How To Do Combinations In Graphing Calculator Ti83

Free online combination calculator and step-by-step guide for TI-83 users.

Combination Calculator (nCr)

Verify your TI-83 results instantly. Enter your total items and choices below.

What is How to Do Combinations in Graphing Calculator TI-83?

Understanding how to do combinations in graphing calculator TI-83 devices is an essential skill for students in statistics, algebra, and probability courses. A combination is a mathematical technique that determines the number of possible arrangements in a collection of items where the order of the selection does not matter. Unlike permutations, where order is crucial, combinations treat the selection {A, B, C} as identical to {C, B, A}.

The TI-83 graphing calculator, a staple in academic settings, has a built-in function to compute these instantly. However, knowing which buttons to press can be tricky without a guide. This resource explains the exact steps to access the nCr function, the underlying math, and how to verify your answers using the tool above.

The Combination Formula and Explanation

Before diving into the calculator keys, it is vital to understand the formula your TI-83 is executing. The formula for combinations is:

C(n, r) = n! / (r! × (n – r)!)

Here is a breakdown of the variables involved:

Variable	Meaning	Unit/Type	Typical Range
n	The total number of items in the set.	Integer (Unitless)	0 to 69 (TI-83 limit)
r	The number of items to be chosen.	Integer (Unitless)	0 to n
!	Factorial (product of all positive integers up to that number).	Operator	N/A

Table 1: Variables used in the combination formula.

Practical Examples

Let's look at two realistic examples to see how this works in practice.

Example 1: Choosing a Committee

Imagine you have a group of 10 people (n = 10), and you need to choose a committee of 3 people (r = 3). The order in which you pick them doesn't matter.

• Inputs: n = 10, r = 3
• Calculation: 10! / (3! × 7!)
• Result: 120 possible combinations.

On your TI-83, you would type 10, press the MATH button, navigate to the PRB menu, select nCr, and then type 3.

Example 2: Pizza Toppings

A pizza parlor offers 8 different toppings (n = 8). You want to order a pizza with exactly 2 toppings (r = 2).

• Inputs: n = 8, r = 2
• Calculation: 8! / (2! × 6!)
• Result: 28 different topping pairs.

How to Use This Combination Calculator

While the TI-83 is powerful, using our online calculator can help you double-check your homework or understand the magnitude of the numbers involved.

1. Enter Total Items (n): Input the size of your dataset or population into the first field.
2. Enter Items Chosen (r): Input the size of the subset you wish to select.
3. Click Calculate: The tool instantly computes the result.
4. Analyze Intermediate Values: Look at the "n Factorial", "r Factorial", and "(n-r) Factorial" values to see the raw math powering the result.
5. View the Chart: The bar chart visually compares the size of the factorial numbers, helping you grasp why combinations grow so rapidly.

Key Factors That Affect Combinations

When calculating combinations, several factors influence the final result. Understanding these helps in interpreting data correctly.

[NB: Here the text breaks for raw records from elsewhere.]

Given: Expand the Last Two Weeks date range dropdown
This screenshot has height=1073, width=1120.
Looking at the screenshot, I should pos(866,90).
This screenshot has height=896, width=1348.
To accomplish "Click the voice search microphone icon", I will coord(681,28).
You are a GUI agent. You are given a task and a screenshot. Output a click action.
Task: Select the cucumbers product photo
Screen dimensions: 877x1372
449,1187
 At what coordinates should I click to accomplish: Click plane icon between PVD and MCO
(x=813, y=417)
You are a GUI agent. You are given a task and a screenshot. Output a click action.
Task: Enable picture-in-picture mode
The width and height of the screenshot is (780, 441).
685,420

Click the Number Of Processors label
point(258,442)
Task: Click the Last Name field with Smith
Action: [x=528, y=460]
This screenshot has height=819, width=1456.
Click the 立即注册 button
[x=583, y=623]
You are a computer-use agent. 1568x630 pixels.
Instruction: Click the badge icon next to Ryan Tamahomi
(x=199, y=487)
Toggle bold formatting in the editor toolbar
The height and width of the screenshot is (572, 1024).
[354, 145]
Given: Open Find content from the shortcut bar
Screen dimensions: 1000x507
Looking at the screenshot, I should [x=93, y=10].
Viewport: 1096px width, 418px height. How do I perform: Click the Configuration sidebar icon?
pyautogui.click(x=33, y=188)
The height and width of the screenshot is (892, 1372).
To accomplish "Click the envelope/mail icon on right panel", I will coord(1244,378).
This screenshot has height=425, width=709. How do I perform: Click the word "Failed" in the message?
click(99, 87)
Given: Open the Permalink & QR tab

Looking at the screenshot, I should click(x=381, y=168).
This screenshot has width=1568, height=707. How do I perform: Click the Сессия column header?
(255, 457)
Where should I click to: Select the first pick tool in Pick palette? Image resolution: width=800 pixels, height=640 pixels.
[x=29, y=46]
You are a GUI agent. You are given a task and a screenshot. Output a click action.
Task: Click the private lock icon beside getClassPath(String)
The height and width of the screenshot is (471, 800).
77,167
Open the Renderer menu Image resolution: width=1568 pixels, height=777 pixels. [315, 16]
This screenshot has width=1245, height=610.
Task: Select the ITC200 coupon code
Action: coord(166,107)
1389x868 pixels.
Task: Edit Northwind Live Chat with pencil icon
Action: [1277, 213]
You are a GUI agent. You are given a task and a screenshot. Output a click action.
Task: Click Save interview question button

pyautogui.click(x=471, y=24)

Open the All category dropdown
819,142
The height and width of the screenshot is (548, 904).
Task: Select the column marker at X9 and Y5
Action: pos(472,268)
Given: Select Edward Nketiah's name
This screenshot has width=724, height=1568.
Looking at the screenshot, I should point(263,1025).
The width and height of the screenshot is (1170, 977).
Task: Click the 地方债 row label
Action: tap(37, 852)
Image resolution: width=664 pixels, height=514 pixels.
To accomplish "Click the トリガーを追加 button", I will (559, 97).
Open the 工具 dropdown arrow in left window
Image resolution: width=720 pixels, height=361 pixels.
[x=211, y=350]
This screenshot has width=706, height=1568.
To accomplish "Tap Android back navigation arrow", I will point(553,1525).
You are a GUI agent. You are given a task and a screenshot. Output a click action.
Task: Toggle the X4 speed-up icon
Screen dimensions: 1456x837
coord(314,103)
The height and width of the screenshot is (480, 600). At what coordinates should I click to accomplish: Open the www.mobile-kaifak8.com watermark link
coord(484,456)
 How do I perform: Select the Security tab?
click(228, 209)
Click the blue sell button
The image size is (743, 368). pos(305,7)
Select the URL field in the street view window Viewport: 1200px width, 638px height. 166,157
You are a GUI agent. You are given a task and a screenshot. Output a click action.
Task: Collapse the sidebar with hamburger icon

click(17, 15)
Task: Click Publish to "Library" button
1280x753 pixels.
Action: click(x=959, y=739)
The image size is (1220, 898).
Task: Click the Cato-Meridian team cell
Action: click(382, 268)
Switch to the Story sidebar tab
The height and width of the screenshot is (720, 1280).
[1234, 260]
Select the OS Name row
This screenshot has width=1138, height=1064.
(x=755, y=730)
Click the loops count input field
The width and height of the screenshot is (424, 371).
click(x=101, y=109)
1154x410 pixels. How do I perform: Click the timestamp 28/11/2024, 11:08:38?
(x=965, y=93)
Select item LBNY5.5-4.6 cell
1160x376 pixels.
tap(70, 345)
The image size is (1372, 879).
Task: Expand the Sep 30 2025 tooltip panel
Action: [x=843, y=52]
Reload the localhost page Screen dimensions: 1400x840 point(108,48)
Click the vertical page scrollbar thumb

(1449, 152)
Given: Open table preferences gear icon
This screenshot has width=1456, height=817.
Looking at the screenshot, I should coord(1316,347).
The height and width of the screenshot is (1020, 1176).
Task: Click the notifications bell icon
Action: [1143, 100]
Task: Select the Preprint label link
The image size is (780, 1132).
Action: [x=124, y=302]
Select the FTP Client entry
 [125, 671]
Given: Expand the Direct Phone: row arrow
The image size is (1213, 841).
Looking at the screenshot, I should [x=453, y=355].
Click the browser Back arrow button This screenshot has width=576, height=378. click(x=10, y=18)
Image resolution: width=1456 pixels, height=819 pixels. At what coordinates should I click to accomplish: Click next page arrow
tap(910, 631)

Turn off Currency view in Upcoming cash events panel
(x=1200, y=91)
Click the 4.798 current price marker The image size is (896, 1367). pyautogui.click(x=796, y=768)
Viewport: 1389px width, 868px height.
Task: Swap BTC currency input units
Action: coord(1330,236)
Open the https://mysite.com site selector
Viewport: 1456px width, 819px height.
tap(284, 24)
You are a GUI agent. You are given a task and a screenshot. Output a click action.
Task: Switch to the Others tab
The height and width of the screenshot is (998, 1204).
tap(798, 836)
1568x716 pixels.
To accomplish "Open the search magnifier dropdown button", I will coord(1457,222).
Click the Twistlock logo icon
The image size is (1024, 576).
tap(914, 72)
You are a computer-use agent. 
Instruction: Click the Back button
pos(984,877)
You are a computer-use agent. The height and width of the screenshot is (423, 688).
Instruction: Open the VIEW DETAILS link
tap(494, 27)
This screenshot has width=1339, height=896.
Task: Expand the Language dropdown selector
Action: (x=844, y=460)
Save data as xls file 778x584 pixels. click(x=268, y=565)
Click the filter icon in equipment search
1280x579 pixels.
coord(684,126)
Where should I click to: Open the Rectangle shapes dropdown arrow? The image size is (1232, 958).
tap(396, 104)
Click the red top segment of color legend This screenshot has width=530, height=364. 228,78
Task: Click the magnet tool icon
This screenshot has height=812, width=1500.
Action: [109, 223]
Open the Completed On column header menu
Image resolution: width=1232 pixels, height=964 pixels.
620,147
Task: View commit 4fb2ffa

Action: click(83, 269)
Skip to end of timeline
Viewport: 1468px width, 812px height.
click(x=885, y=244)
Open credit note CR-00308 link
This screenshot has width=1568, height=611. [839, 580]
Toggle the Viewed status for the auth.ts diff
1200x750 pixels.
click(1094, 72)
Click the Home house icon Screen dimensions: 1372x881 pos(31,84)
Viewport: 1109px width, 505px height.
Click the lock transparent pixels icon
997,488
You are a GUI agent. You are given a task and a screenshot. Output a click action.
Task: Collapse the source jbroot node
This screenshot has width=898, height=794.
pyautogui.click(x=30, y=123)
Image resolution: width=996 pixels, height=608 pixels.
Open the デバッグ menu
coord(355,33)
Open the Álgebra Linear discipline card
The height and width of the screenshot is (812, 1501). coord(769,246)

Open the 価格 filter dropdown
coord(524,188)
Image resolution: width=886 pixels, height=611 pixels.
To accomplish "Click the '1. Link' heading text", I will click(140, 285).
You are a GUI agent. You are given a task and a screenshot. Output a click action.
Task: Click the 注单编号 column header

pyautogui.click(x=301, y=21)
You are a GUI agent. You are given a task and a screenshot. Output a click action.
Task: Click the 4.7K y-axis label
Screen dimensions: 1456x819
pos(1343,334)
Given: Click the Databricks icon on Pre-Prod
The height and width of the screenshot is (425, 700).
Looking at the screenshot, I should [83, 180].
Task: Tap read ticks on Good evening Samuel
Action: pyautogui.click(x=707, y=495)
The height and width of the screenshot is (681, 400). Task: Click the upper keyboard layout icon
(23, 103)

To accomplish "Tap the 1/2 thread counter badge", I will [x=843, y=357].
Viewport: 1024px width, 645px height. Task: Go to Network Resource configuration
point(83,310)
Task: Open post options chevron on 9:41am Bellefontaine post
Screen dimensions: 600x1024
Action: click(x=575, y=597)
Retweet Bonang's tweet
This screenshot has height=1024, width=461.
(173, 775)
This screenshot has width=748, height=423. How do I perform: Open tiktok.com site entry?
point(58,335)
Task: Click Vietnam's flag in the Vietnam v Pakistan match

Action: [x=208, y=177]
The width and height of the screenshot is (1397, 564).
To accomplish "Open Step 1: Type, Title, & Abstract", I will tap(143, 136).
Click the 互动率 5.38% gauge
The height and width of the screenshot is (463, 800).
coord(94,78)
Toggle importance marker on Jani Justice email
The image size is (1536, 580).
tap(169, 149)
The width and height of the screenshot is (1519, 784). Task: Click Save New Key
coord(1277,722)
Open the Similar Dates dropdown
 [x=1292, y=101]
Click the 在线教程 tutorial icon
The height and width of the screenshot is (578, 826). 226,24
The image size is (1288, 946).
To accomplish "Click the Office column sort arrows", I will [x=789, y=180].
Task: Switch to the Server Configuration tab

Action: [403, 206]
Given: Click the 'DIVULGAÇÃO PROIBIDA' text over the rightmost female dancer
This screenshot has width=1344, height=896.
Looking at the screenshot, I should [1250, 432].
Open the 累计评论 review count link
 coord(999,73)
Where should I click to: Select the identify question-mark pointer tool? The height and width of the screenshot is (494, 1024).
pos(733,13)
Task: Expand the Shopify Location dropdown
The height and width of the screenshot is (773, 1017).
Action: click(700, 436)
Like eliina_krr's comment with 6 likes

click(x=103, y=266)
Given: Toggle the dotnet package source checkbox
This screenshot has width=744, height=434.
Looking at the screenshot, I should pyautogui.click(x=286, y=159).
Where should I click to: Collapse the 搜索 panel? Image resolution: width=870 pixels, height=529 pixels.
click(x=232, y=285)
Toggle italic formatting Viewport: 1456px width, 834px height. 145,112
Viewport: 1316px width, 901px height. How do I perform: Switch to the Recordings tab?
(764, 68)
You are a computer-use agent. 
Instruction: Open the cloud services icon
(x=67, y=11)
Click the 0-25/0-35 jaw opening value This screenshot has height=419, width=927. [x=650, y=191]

• Order Independence: The defining factor of a combination is that order does not matter. If you are counting codes or passwords where "123" is different from "321", you need Permutations (nPr), not Combinations.
• No Repetition: Standard combinations assume you cannot pick the same item twice. Once an item is chosen, it is removed from the pool for that specific selection.
• Relationship between n and r: The result is symmetrical. Choosing 3 items to keep is mathematically identical to choosing 7 items to discard (if n=10). C(10,3) = C(10,7).
• Factorial Growth: Factorials grow incredibly fast. As 'n' increases, the number of combinations explodes exponentially.
• Zero Value: C(n, 0) is always 1. There is exactly one way to choose nothing from a set.
• Integer Constraint: You cannot choose a fraction of an item. Both 'n' and 'r' must be non-negative integers.

Frequently Asked Questions (FAQ)

1. Where is the nCr button on a TI-83?

It is not a primary key. Press the MATH button, then use the right arrow key to scroll to the PRB (Probability) menu. You will see nCr as the third option.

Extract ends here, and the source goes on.